De la mano de Stendhal
Resulta toda una buena noticia que en un mercado como el editorial tan plagado de títulos prescindibles, pequeñas editoriales se dediquen a rescatar esas joyas escondidas
Resulta toda una buena noticia que en un mercado como el editorial tan plagado de títulos prescindibles, pequeñas editoriales se dediquen a rescatar esas joyas escondidas dentro de la historia de la literatura presentándolas en las mejores condiciones posibles.
Es lo que ocurre a esta novela de Stendhal (1783-1842) con la que Impedimenta inicia su periplo editorial (de su segundo libro, La pulga de acero, les ofrecimos un avance esta semana).
La abadesa de Castro es el primero de los volúmenes que conforman sus llamadas Crónicas italianas. Para realizarlas, el escritor francés (cuyo nombre verdadero era el de Henri Beyle) se basó en los manuscritos de obras antiguas italianas a las que tuvo acceso mientras fue cónsul de Francia en Civitavecchia, momentos éstos de goce mediterráneo de los que surge el famoso 'Sindrome de Stendhal': "Un éxtasis mareante que se produce cuando se contempla una acumulación de arte y belleza en poco espacio y tiempo".
En este libro bellísimamente editado se narra el infructuoso amor entre Julio y Elena, un bandolero y una noble. Una historia romántica que, como todas las imposibles, recuerda al poco venturoso relato descrito por Shakespeare en Romeo y Julieta. De esta forma los Capuleto y los Montesco se transforman aquí en los dos señores, el de Colonna, que protege a Julio y el de Ciampi, más próximo al padre de Elena; ambos con buenos tratos con el Papa, pues no olvidemos que el relato se desarrolla cerca de Roma, en los bosque de la región de Umbria y en el pueblo de Albano.
Igualmente, Julio intenta el 'rapto de Elena', pero el plan no le saldrá como a ese Paris de Troya, pues aunque, como él, se gana más enemigos de los que tenía, esta Elena se quedará compuesta y sin novio en su habitación del Convento de Castro. Y es que como Stendhal amablemente nos recordará en diversos instantes, estas aventuras amorosas son más bien desventuras.
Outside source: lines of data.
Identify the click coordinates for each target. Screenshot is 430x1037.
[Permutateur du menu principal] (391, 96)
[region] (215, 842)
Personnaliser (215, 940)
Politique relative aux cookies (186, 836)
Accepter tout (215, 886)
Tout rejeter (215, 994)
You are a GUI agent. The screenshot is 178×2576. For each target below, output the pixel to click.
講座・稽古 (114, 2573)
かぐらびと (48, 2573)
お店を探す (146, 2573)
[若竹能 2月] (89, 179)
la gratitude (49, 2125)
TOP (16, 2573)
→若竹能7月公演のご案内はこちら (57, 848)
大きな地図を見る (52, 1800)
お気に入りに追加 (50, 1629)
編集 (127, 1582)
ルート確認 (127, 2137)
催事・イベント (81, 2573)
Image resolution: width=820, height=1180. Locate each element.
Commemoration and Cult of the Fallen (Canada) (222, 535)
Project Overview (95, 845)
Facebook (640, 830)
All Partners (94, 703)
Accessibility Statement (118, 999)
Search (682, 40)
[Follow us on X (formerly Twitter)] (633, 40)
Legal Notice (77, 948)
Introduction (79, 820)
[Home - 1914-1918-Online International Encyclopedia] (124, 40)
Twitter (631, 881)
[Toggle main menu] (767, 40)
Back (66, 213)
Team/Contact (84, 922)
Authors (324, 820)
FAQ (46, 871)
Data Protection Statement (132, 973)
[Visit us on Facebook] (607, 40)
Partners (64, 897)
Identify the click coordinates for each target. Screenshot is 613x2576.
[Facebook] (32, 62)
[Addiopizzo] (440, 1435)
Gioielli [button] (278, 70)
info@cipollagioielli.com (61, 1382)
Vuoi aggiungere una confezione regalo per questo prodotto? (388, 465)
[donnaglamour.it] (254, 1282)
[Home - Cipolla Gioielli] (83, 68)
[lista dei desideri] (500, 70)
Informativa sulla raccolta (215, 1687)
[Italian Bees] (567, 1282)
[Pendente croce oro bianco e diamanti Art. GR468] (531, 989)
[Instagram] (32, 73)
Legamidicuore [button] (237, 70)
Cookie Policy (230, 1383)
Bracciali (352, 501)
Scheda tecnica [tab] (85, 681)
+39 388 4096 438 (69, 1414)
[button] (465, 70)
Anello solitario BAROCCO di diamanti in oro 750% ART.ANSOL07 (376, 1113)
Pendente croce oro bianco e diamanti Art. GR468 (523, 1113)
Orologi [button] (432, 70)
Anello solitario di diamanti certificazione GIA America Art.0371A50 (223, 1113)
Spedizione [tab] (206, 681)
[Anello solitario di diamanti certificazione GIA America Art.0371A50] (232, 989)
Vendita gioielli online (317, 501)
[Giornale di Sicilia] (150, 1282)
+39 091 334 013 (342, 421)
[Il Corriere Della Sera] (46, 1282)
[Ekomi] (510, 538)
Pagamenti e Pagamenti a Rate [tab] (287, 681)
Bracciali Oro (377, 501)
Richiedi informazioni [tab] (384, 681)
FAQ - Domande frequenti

Explicaciones éstas que se convierten en los momentos más brillantes de la narración, ya que muestran su falta de convencionalismo -"Pido perdón por las rudas verdades" (p. 21)- al no dudar en arremeter contra esas poderosas familias: "El nuevo tirano era normalmente el ciudadano más rico de la difunta república y, para seducir a la plebe adornaba la ciudad con iglesias magníficas y hermosos cuadros" (p. 19); o comparar al pueblo italiano con el francés. "En Italia un hombre podía distinguirse por todo tipo de méritos, por sus grandes acciones, ya fueran con la espada o a merced de sus descubrimientos en antiguos manuscritos [...]...he aquí por qué Italia vio nacer a los Rafaeles, los Giorgiones, los Tizianos, los Corregios, mientras Francia producía a todos sus valientes capitanes del siglo dieciséis, completos desconocidos hoy en día..." (p. 21).
Stendhal, curiosamente poco querido por sus coetáneos, ya que les resultaba un poco seco, no deja de señalar a lo largo del texto las diferencias entre las costumbres sociales y los hábitos de los escritores del siglo XVI con respecto a su siglo, el XIX. Por eso, en determinados momentos de la narración, no duda en resumir partes muy prolijas del manuscrito o llegar a advertir de cosas como: "Y aquí podría haberse concluido su historia: habría sido preferible para ella, y también para el lector. En efecto, vamos a asistir a la degradación de un alma noble y generosa" (p. 133).
Con todo ello, Stendhal logra un libro fabuloso en el que, como un contador de historias avezado, nos sumerge en el relato de una forma muy bien estructurada y nos hace comprender, dando ese punto exacto de aderezo, los porqués de ciertas maniobras sociales de la época, a la par que entretiene como él nos imaginamos que disfrutó metiendo las narices en esos manuscritos que tantas historias le proporcionaron.
Resulta toda una buena noticia que en un mercado como el editorial tan plagado de títulos prescindibles, pequeñas editoriales se dediquen a rescatar esas joyas escondidas dentro de la historia de la literatura presentándolas en las mejores condiciones posibles.